==== Exercise inputs ====

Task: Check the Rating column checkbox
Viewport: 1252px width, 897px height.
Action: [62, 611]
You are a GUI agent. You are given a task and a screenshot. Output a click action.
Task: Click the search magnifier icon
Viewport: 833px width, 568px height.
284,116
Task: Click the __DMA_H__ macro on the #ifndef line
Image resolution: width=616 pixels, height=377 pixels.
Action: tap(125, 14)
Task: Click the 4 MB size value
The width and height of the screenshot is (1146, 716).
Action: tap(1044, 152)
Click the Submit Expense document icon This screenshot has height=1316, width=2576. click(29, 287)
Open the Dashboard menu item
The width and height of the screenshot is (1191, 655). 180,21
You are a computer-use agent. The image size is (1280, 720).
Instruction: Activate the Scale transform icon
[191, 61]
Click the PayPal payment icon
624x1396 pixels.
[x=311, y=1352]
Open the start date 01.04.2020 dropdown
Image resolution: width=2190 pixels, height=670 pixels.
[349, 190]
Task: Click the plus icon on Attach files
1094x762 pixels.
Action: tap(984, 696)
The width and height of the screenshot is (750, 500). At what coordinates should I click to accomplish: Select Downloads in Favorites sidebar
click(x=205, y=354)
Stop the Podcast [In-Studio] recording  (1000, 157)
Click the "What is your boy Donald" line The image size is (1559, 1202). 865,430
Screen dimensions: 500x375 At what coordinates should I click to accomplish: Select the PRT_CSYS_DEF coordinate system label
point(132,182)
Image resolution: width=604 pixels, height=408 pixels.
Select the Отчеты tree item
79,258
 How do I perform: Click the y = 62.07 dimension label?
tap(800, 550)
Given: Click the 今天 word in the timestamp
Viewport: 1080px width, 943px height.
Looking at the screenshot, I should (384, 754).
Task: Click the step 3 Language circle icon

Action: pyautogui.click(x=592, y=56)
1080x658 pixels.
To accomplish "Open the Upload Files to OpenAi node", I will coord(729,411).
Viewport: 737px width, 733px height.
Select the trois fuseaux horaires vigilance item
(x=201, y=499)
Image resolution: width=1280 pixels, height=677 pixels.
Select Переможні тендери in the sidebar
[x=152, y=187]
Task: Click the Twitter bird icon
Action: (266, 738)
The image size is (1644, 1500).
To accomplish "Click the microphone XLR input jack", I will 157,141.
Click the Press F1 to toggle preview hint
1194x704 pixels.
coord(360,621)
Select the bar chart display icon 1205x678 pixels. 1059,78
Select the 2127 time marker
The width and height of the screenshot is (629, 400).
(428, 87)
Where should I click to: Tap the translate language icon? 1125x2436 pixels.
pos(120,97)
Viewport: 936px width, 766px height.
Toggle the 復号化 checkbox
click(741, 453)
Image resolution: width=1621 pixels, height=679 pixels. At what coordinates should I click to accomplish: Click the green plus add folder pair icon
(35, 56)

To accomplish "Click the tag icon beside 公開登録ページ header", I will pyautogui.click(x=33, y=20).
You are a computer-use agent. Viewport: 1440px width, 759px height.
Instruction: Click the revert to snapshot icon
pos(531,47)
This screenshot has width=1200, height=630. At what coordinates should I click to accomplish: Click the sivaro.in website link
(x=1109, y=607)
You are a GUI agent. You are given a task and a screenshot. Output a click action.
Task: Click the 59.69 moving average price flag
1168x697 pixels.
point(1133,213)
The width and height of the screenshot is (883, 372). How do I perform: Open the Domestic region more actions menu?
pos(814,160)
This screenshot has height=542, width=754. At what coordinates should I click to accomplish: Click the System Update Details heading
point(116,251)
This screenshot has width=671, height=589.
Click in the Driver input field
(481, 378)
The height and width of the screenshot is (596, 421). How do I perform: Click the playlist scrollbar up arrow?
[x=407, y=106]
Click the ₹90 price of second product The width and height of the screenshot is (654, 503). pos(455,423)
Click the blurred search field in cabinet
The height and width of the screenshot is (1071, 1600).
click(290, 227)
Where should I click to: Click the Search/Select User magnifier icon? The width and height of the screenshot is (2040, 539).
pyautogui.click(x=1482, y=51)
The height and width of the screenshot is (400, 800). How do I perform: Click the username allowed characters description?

====

▸ **Required work**
Your output should consist solely of the lines from the beginning of the entries through the line containing "Task: Click the 4 MB size value", reproduced exactly.

▸ **Your response**
Task: Check the Rating column checkbox
Viewport: 1252px width, 897px height.
Action: [62, 611]
You are a GUI agent. You are given a task and a screenshot. Output a click action.
Task: Click the search magnifier icon
Viewport: 833px width, 568px height.
284,116
Task: Click the __DMA_H__ macro on the #ifndef line
Image resolution: width=616 pixels, height=377 pixels.
Action: tap(125, 14)
Task: Click the 4 MB size value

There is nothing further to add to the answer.